June 28th, 2013 - August 3rd, 2013
Opening: 
June 28th, 2013 6:00 PM - 9:00 PM
 
,
© Courtesy of threewalls
> QUICK FACTS
WEBSITE:  
http://www.three-walls.org
NEIGHBORHOOD:  
West Loop/West Town
EMAIL:  
chase@three-walls.org
PHONE:  
312-432-3972
OPEN HOURS:  
Tuesday-Saturday 11 AM - 5 PM
TAGS:  
comics, installation
> DESCRIPTION

In partnership with the Pacific Northwest College of Art (PNCA)'s Feldman Gallery + Project Space, threewalls presents Edie Fake (Chicago) and Brenna Murphy (Portland, OR) in Binary Lore, opening June 28th, 2013. Binary Lore marks the final show of the 2012-13 season at threewalls, and the final exhibition in their 119 N Peoria location. The exhibition was co-curated by Shannon Stratton (threewalls) and Feldman curator, Mack McFarland. The exhibition opened at the Feldman Gallery + Project Space in December 2012.

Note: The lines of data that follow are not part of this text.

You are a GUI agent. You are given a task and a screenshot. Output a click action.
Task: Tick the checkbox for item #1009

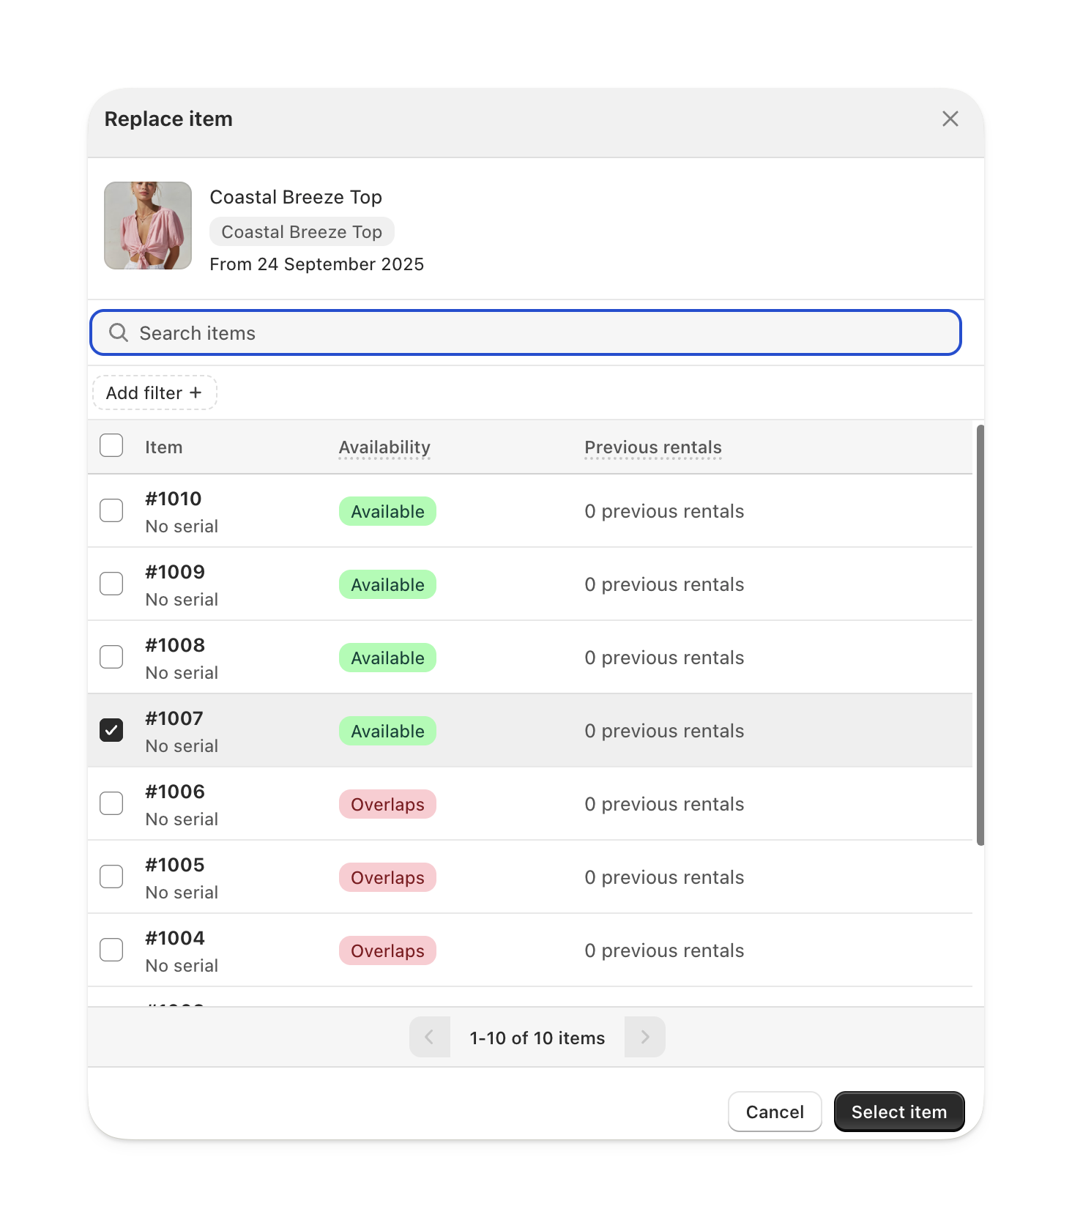[111, 584]
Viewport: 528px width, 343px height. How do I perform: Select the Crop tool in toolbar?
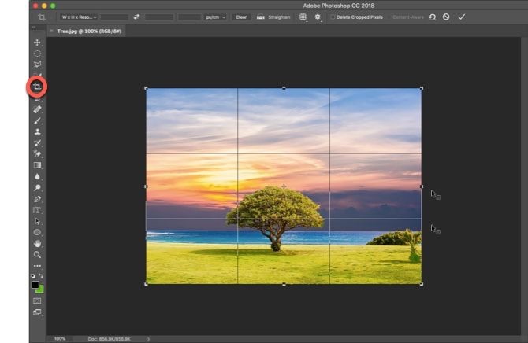[x=37, y=87]
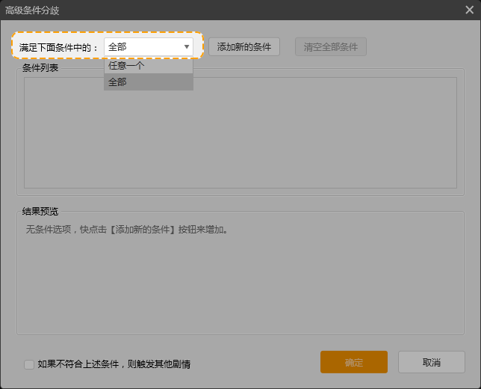Click the 条件列表 group heading
This screenshot has width=481, height=389.
coord(40,68)
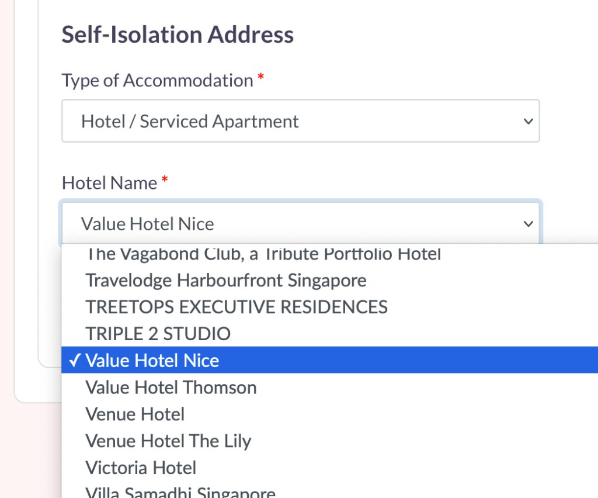Choose Value Hotel Thomson from the list
The width and height of the screenshot is (598, 498).
coord(171,387)
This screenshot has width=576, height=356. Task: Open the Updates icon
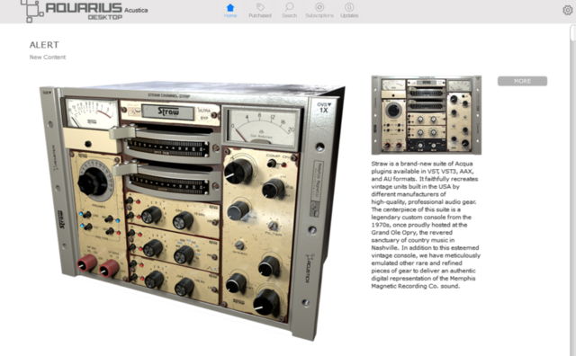pos(349,7)
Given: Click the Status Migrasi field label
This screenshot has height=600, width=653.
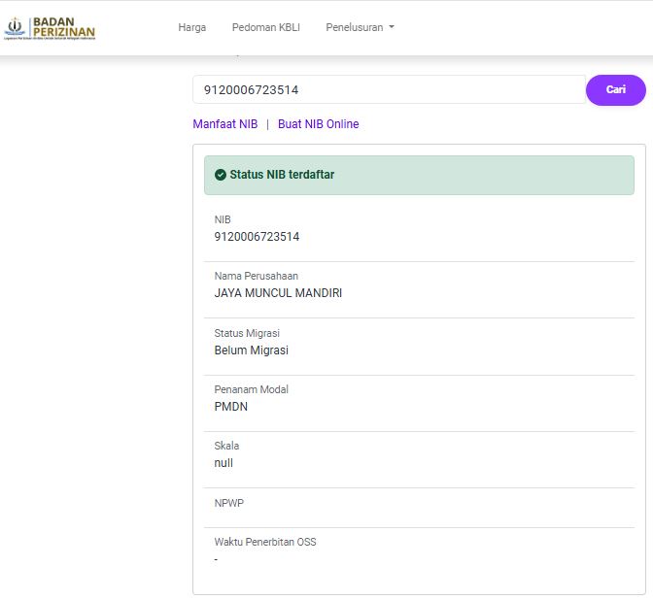Looking at the screenshot, I should click(x=247, y=333).
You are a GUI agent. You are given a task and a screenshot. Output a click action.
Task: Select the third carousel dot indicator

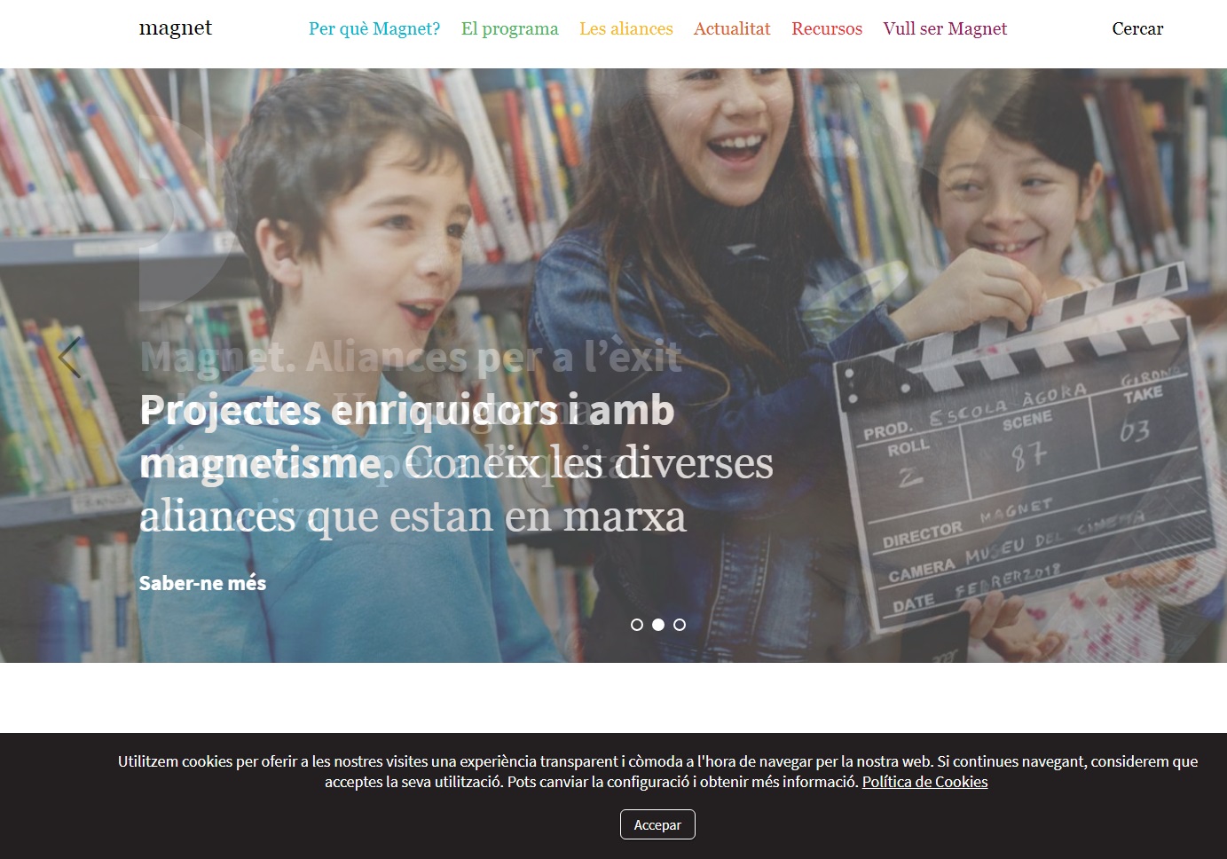[x=680, y=625]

In this, the second decade of the 21st century, it’s too soon to be able to pull back and identify the definitive aspects of this era. Perhaps it will be known for its idiosyncratic eclecticness, for a hodgepodge of digital-handicraft and self-published reality shows. Or perhaps it is moving toward the process of definition rather than an arrival at a taxonomy that will mark this time. It’s this journey of Binary Lore that brings together the work of Edie Fake and Brenna Murphy. Residing (when not touring) in Chicago and Portland, OR respectively, these next-level troubadours are creating songs and sounds, paintings and gifs, comics and installations, all in the service of understanding the mythological truths of the present in the dim screen light of history’s past.

Fake has taken to unearthing nuggets of information of Chicago’s queer cultural past. Names of clubs, bars, and social gatherings that live on only in name are the subjects of a series of drawing titled City of Night. These works, colorfully and meticulously crafted in pen, ink, and gouache, are imagined architectural façades of place such as Mama Peaches, Sappho, and The Virgo Out. Like any bard worth his salt, Fake is able to combine the historical and fictitious into a poetic image, the content of which is lodged in the viewer. This is only one project for Fake. His current serial comic, Gaylord Phoenix, which he described as, “a psychedelic microcosm of homoerotic smut and gender meltdown,” is dominated by lanky figures and mind-altering patterns, with a smattering of word, void of talk bubbles and panels.

Murphy’s digital compositions are a stellar example of the digital handicraft being done today. Somewhere between alien artifact and computer game nightmare, these works possess a musicality in the vein of LaMonte Young and Steve Reich, echoing outward and inward. The repetition of textures in these works find their way into her floor installations and her collaborative project with Birch Cooper, MSHR. With MSHR, Murphy and Cooper create interactive sound installations made up of various sculptural, electronic instruments of driftwood, wire, lights, houseplants, and mirrors, the signal to music sounds of which modulate with every moving body in the room. After allowing the curious audience members the chance to tinker with the gear, Murphy and Cooper take over creating a multi-textured sonic and visual experience, that only the maker could coax from such equipment.

Together Edie Fake and Brenna Murphy present two multi-faceted approaches and distribution methods to unpacking our definition-dodging time. In addition to a display of his own work Edie Fake curate a selection of comics from Chicago Alternative Comics Expo (CAKE) which Fake continues to co-organize.